In the middle of ongoing violations, many wonder what form our reconciliation process will take.
“Will it be reconciliation at gun point?” the survivors ask.
“Can we legislate forgiveness?“ human rights lawyer Tafadzwa Christmas is quoted in the NewsDay of March 25 2014.
What hope is there of building peace when the infrastructure of violence remains intact and undisturbed.
All these are legitimate questions and fears that we share with many victims within and outside Zimbabwe.
On the eve of the NPRC, we must ask these difficult questions.
What are we going to do with the many victims who will remain locked behind closed doors, fearful and untrusting of the commission and its sponsors? How do we unlock their hearts and bring them into reconciliation with their past trauma and deal with the current pervasive fear?
How do we create the safe space in which both victims and perpetrators can begin a dialogue that is not eavesdropped and manipulated by the perpetrator State and its agents?

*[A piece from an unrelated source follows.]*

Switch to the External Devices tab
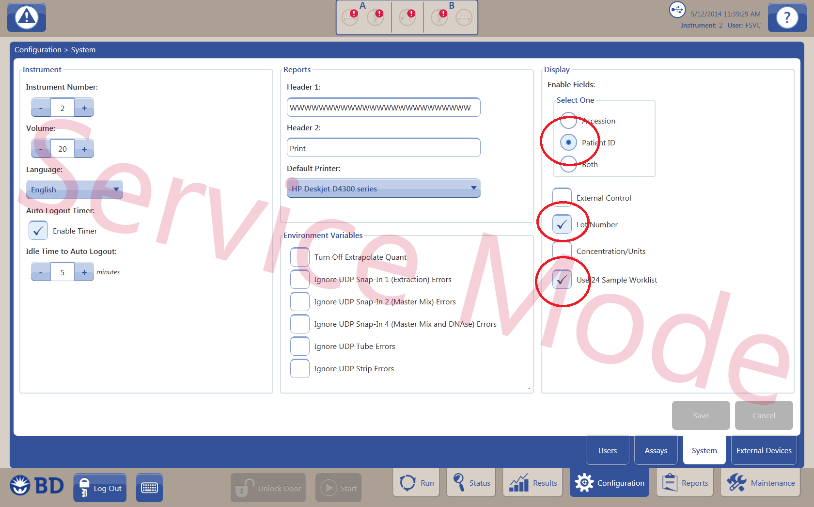Viewport: 814px width, 507px height. [x=764, y=450]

What do we do with Gukurahundi denialists who happen to be responsible for reconciliation?
What about the secret mass graves at Chibondo in Mt Darwin and around the country whose illegal exhumations were stopped by the High Court?
(Zipra Veterans’ Trust v Fallen Heroes’ Trust and Others (2011 ZWBHC 61) What do we do about the murder of Chikurubi prisoners protesting the unconstitutional denial of food by the State?
What do we do about the ongoing abductions? Can we, for a minute — halt the war against ourselves, lower the guns, deactivate the spies, allow the truth to surface and give peace and reconciliation a chance?
As I sat through interviews for the prospective commissioners at the Senate Chambers Gallery on March 25 2015, I recalled the many voices of survivors and victims who clamoured for such a commission that would listen to them and facilitate a credible truth, justice and reconciliation process.
Asked whom they could trust with a national reconciliation process, the majority of Zimbabweans said they would trust churches to lead the process (Zimbabwe Human Rights NGO Forum, 2011).
I saw in the prospective commissioners many respectable church leaders who spoke so passionately about the cause of reconciliation.
I was convinced that given a chance, we can have a credible commission that can live up to the expectations of the survivors.
I do believe we can have a credible commission and with added political commitment, we can have a credible process.
However, perhaps for now, when the commissioners take their seats, they must insist that the guns be lowered so that we can start talking about real reconciliation, not slogans and political rhetoric.
They must insist that denialists of past atrocities keep their ignorance and arrogance in private and allow victims to tell their stories.
The way the commissioners will tackle political interference and sabotage, will determine how much trust they will win for themselves and the entire process.
That trust is not a right; they have to earn it, for our society will not tolerate reconciliation at gunpoint. It will not be reconciliation.
lDzikamai Bere is a Researcher for a local human rights group. He writes in his personal capacity.
The views contained here are not the views of the organisations he is associated with.